The relationship between the duration of diabetes mellitus (DDM) of the diabetic subjects in this study and their mean urinary bladder wall thickness showed no correlation (Spearman’s rho = –0.163) and no statistical significance (p = 0.148). The reason could have been the fact that most of the diabetic patients in the index study were only diagnosed a few years ago, with the median duration of diabetes mellitus being six years, since it is of a non-parametric distribution. Longer duration of DM is associated with the development of thickened bladder wall. About half (53.75%) of the diabetic patients in this study had a DDM of less than six years, with a mean BWT of 1.16 ± 0.37 mm, while the other 46.25% with a DDM exceeding six years from being diagnosed with diabetes mellitus were found to have their mean BWT slightly higher, measuring 1.22 ± 0.42 mm, but with no statistically significant difference (p = 0.231). All the patients in this study that presented with urinary symptoms had poor glycaemic control, with glycated haemoglobin levels in the range of 9–11%. Evidence suggested an increased prevalence of urgency with or without urge urinary incontinence among women with type 2 diabetes in the study done by Brown et al.(17) that involved 7,949 community dwelling women in the USA, and an increasing pattern with a longer duration of diabetes(18). This was not the same in the study done by Salem et al.(32), where the duration of diabetes was found to be statistically significant in relationship with the ultrasound estimated BWT (p = 0.018), but not significantly related to any of the recorded urodynamic parameters in their study.
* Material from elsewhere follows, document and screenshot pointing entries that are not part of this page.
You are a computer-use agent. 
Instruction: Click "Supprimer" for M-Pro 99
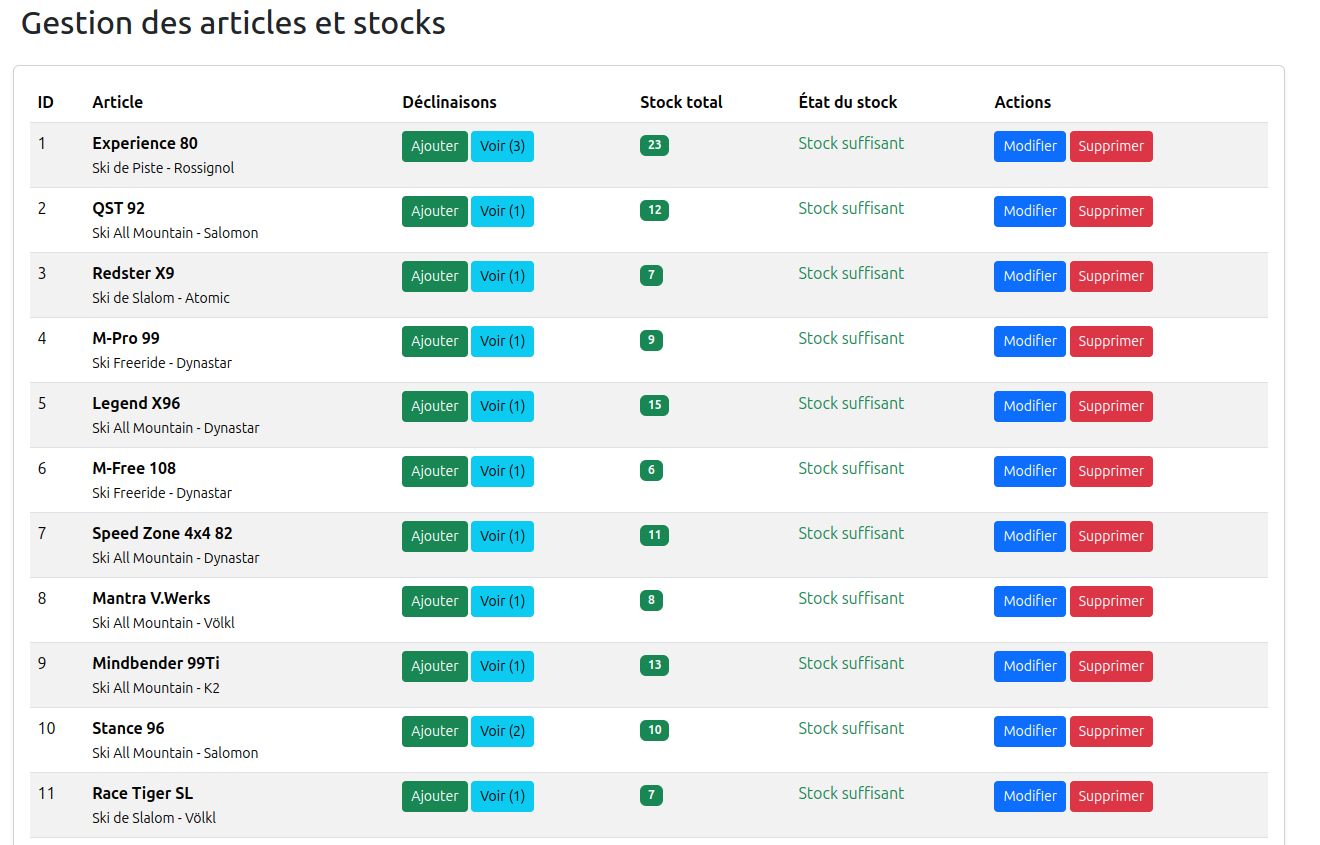point(1111,341)
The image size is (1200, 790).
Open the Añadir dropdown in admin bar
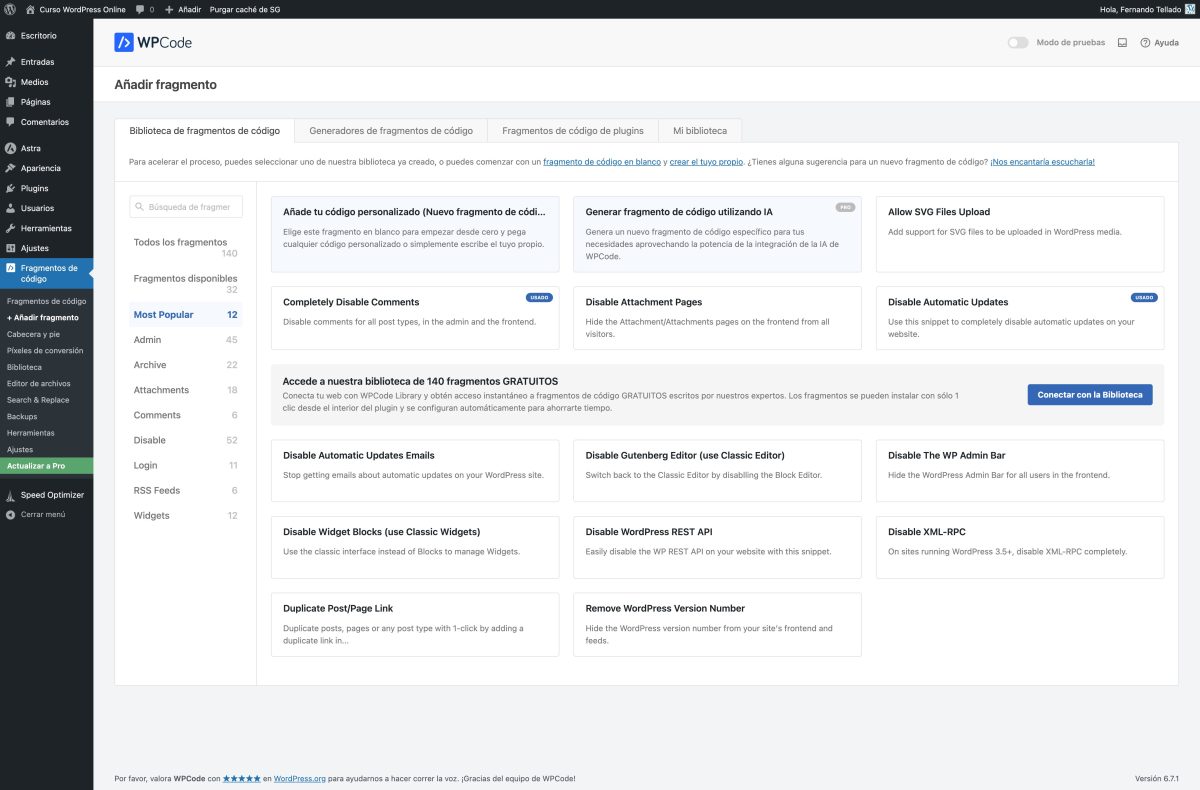point(183,9)
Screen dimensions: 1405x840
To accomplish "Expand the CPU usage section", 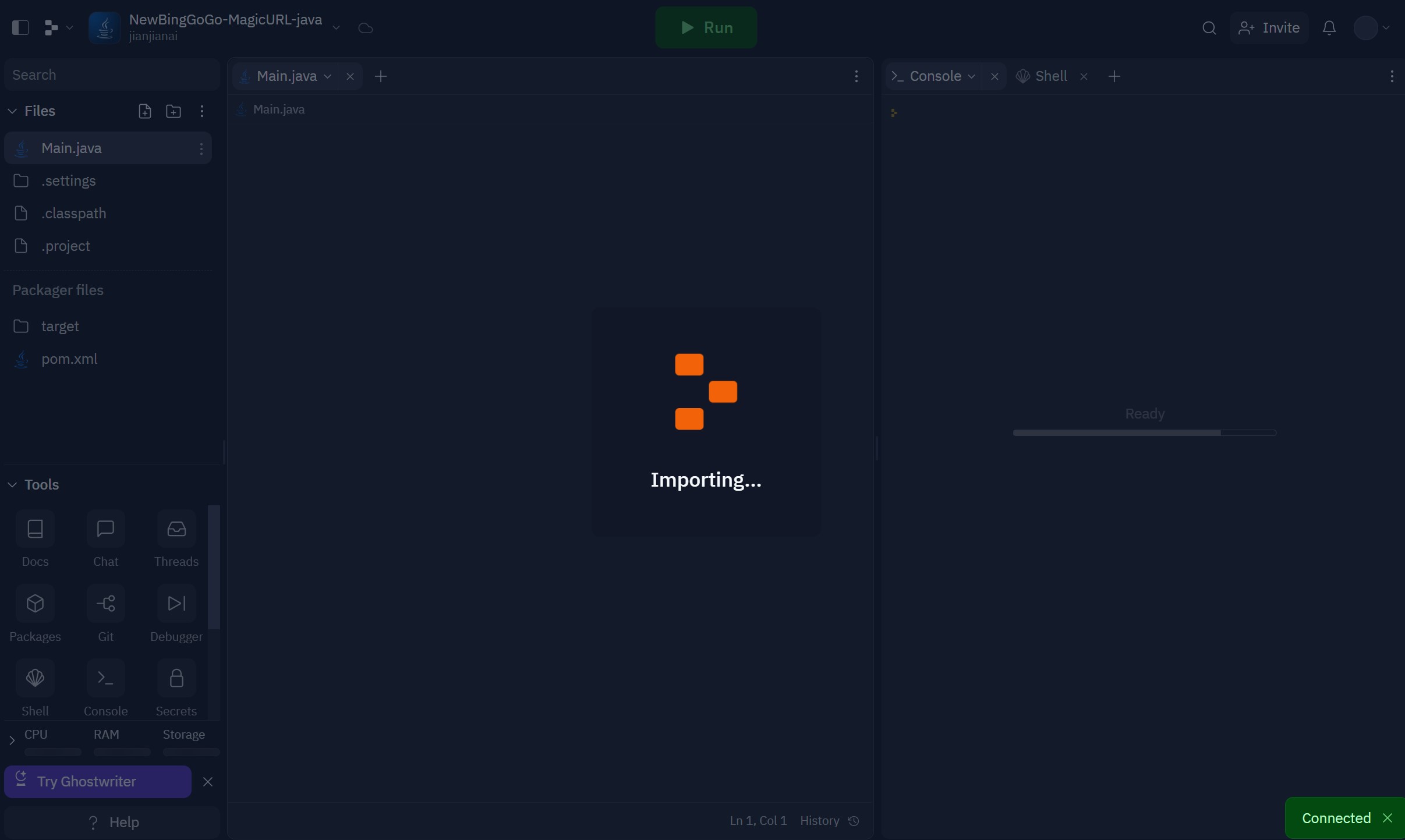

In the study by Ali et al.(33), using two-way ANOVA, it was revealed that there was a significant relationship between the BWT and DO (p <0.001) and a non-significant relationship between the BWT and gender (p = 0.142). They also noted a positive correlation between the patients’ age and BWT, which was non-significant both in detrusor overactive patients and healthy ones (Pearson correlation: r = 0.266, p = 0.117, and r = 0.090, p = 0.486, respectively). A multiple regression analysis done in the index study was run to predict urinary bladder wall thickness from gender, age, BMI, duration of diabetes mellitus, fasting blood glucose and glycated haemoglobin level. The model had a statistically significant predictive power, as shown in Tab. 8. Among the six variables, only gender was a significant predictor of the urinary bladder wall thickness, p = 0.023 (Tab. 8), while the other variables were not.

Conclusion

The BWT of the T2DM patients was statistically higher than that of the non-diabetic controls (p <0.001). The mean urinary bladder wall thickness of the diabetic patients was significantly higher than that of the healthy controls.

Gender was the only variable that significantly predicted the BWT on multiple regression analysis.